*** DATA EXCERPTS ***

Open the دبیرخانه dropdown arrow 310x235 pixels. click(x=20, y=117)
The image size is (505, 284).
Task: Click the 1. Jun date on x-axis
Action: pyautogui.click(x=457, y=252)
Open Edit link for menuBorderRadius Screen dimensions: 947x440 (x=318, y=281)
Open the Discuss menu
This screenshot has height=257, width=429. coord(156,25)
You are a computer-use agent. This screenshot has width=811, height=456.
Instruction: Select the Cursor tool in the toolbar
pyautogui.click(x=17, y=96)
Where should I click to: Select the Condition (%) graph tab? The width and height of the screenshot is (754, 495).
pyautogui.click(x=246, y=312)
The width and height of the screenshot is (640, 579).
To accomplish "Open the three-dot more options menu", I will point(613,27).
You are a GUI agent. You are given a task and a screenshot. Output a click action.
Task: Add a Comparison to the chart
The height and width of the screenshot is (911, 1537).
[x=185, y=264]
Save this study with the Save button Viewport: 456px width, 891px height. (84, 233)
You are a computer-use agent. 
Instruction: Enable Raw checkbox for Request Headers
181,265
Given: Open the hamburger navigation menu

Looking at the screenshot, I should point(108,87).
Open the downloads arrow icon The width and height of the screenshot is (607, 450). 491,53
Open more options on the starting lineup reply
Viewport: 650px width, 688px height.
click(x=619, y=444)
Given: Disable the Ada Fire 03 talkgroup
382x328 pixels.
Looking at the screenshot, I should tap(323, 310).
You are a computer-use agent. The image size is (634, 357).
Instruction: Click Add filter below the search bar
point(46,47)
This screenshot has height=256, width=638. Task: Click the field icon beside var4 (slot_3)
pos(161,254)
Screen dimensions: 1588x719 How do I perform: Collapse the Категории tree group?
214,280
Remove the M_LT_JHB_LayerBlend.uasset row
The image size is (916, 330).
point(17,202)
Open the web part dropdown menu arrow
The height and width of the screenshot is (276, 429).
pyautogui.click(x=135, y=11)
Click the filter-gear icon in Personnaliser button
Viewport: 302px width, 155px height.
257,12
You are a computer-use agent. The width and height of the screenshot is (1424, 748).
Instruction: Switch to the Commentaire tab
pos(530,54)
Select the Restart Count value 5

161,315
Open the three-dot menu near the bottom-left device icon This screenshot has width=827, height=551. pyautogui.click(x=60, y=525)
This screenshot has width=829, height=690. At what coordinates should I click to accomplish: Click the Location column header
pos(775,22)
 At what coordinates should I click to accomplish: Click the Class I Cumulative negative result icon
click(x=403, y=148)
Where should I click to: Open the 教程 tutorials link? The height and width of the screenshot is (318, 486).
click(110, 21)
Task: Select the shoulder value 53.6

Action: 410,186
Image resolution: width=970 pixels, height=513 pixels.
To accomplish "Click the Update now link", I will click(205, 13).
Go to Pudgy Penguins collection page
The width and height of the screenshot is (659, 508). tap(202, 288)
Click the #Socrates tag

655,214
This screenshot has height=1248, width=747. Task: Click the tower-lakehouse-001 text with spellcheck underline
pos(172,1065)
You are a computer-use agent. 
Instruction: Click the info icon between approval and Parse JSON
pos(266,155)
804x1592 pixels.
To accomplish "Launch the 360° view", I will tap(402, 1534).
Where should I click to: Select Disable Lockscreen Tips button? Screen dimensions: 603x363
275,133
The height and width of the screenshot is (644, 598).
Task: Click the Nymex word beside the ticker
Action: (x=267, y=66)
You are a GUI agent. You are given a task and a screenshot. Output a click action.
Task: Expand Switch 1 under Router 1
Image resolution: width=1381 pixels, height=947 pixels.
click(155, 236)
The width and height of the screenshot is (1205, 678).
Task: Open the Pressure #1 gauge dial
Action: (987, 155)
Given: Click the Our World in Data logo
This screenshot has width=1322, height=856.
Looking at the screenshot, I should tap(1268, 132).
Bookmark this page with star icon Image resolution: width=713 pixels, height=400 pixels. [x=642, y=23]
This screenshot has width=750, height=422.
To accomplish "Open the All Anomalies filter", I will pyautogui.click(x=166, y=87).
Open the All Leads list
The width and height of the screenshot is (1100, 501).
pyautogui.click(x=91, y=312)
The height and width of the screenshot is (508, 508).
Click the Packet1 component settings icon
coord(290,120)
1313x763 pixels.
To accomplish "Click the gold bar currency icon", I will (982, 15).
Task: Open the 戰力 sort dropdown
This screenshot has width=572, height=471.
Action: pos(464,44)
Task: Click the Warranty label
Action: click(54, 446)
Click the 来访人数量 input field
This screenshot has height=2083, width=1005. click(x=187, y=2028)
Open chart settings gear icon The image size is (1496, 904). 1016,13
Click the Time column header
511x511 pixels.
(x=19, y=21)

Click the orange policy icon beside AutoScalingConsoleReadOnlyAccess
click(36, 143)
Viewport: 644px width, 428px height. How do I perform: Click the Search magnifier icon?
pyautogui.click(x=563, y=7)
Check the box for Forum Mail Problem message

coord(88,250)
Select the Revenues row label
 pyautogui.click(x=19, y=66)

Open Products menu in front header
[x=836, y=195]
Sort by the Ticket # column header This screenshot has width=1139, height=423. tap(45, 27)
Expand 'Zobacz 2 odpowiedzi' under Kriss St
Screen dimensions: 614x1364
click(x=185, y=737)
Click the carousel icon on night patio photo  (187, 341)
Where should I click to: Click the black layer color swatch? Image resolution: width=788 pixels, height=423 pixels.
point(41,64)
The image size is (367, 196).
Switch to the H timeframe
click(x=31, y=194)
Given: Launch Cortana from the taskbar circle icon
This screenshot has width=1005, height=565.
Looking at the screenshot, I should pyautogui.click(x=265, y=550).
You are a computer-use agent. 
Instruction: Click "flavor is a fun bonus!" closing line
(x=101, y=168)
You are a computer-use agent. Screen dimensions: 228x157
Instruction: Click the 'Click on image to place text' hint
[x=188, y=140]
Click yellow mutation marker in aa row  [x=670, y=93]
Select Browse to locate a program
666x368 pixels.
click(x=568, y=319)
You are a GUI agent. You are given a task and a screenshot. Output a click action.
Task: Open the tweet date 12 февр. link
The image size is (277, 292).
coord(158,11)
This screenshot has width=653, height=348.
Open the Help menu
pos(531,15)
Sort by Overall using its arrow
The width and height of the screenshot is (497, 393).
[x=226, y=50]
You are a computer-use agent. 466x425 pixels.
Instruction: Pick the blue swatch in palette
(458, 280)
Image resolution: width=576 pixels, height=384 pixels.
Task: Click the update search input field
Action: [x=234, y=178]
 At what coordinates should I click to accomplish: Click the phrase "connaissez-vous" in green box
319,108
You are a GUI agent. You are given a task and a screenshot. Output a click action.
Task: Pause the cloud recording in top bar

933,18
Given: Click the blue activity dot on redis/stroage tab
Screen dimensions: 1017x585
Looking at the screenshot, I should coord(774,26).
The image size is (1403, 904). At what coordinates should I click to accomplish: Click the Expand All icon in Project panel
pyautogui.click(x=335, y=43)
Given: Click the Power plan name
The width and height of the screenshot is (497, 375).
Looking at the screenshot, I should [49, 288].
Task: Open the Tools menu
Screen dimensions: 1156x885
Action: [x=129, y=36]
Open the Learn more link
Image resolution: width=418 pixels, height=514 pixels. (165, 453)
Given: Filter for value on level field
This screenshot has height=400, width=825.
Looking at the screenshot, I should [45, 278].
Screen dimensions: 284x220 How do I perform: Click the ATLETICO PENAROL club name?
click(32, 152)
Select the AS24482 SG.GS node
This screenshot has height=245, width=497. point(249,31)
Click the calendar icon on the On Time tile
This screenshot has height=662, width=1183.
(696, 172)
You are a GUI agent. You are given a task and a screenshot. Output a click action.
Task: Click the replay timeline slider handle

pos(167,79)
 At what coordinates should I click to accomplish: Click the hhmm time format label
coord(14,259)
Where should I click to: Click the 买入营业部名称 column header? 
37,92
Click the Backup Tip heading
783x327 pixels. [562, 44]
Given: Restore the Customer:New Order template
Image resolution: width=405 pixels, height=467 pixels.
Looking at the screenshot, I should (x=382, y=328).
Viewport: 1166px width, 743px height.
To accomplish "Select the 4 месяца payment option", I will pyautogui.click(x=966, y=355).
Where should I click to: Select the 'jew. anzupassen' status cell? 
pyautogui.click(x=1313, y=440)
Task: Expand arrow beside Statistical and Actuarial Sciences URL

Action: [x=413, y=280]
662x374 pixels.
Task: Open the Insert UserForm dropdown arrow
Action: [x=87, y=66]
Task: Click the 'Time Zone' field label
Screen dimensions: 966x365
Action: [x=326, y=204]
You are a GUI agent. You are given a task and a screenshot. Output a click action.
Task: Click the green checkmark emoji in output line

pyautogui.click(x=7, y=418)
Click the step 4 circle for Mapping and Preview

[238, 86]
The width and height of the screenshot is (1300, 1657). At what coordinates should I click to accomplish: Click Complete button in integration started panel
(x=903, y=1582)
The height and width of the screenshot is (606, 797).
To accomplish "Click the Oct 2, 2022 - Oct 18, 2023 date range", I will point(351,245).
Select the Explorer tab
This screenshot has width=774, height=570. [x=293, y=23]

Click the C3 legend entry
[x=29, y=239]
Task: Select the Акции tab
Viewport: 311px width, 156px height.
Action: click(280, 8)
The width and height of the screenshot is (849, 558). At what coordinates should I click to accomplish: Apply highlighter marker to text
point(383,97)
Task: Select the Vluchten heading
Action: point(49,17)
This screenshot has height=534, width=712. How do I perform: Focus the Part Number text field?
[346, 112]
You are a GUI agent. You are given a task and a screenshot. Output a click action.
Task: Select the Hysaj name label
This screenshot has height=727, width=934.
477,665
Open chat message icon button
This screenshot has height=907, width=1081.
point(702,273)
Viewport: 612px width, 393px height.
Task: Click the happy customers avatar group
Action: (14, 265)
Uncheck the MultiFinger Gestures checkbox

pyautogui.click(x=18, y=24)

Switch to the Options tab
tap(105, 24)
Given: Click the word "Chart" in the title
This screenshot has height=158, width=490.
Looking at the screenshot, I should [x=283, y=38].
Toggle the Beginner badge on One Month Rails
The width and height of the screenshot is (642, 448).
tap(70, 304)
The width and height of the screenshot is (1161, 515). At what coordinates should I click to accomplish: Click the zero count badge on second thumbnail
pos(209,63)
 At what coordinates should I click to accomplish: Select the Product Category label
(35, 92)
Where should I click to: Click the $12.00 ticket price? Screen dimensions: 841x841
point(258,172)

*** End of DATA EXCERPTS ***

> [WHAT YOU SHOULD DO]
The required answer is the run of lines above, starting at the line with "Viewport: 650px width, 688px height." and ending at the line with "You are a computer-use agent. The image", reproduced exactly with both ends.

> [REPLY]
Viewport: 650px width, 688px height.
click(x=619, y=444)
Given: Disable the Ada Fire 03 talkgroup
382x328 pixels.
Looking at the screenshot, I should tap(323, 310).
You are a computer-use agent. The image size is (634, 357).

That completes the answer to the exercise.